Lo stato israeliano è oggi ai margini della comunità internazionale e questa è l’ennesima macchia per gli Stati Uniti, che succubi del controllo sulla politica, sulla finanza e sui media della lobby ebraica che s’intreccia perfettamente con la dimensione imperiale propria degli USA, garantiscono a Israele sostegno incondizionato, incuranti della fine di ogni credibilità etica e politica davanti alla storia.

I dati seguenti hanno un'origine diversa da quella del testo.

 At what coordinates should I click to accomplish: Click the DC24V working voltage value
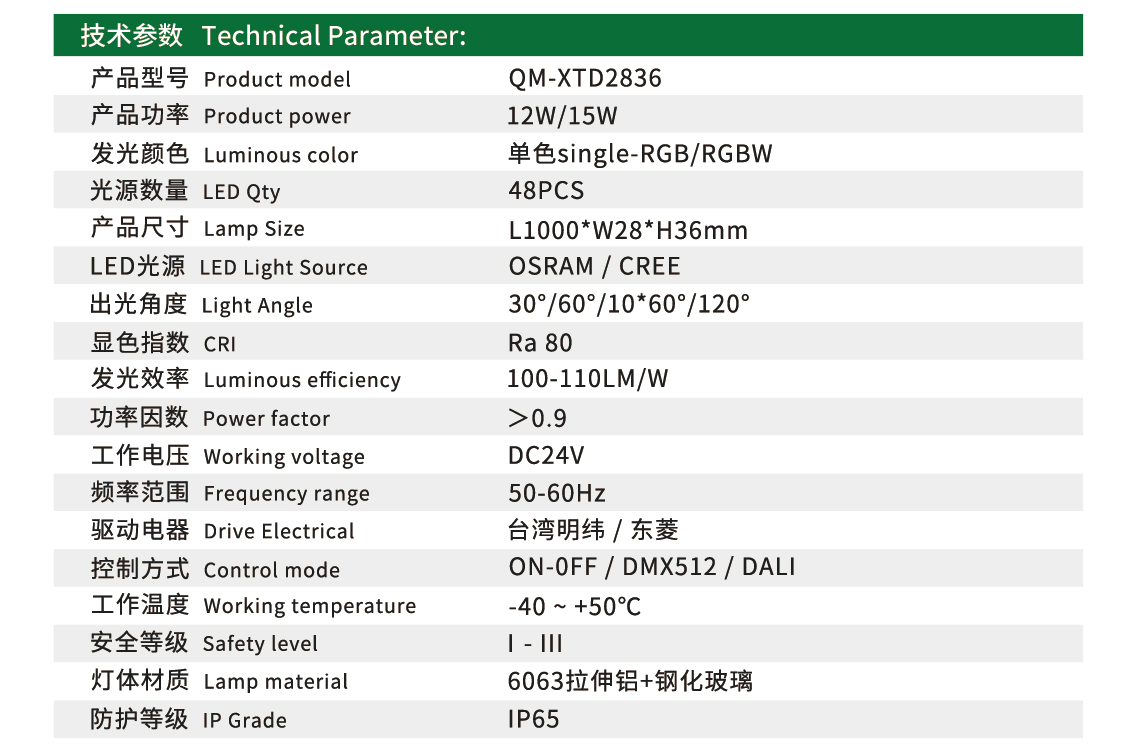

Di mediazioni e di pace l’Occidente non parla, sperando di incassare i dividendi dell’attacco all’Iran senza doverne pagare il costo, come nella più classica delle guerre per procura. Quello che emerge sul piano strategico, con questa ennesima crisi, è l’assoluta incapacità dell’impero anglosassone di esercitare un ruolo di governance internazionale, sia perché latore di destabilizzazioni e guerre funzionali alla sopravvivenza del suo dominio unipolare, sia per la perdita di rilevanza ed autorevolezza internazionale di fronte a qualunque Paese ed in qualunque scenario. Pare che la questione sia solo il quando e il dove e non certo il se dell’attacco israeliano. Ma mai come in questo caso, sarà l’insieme dei dettagli a stabilire il corso degli eventi e mai come stavolta i miti rischiano di cadere nella polvere.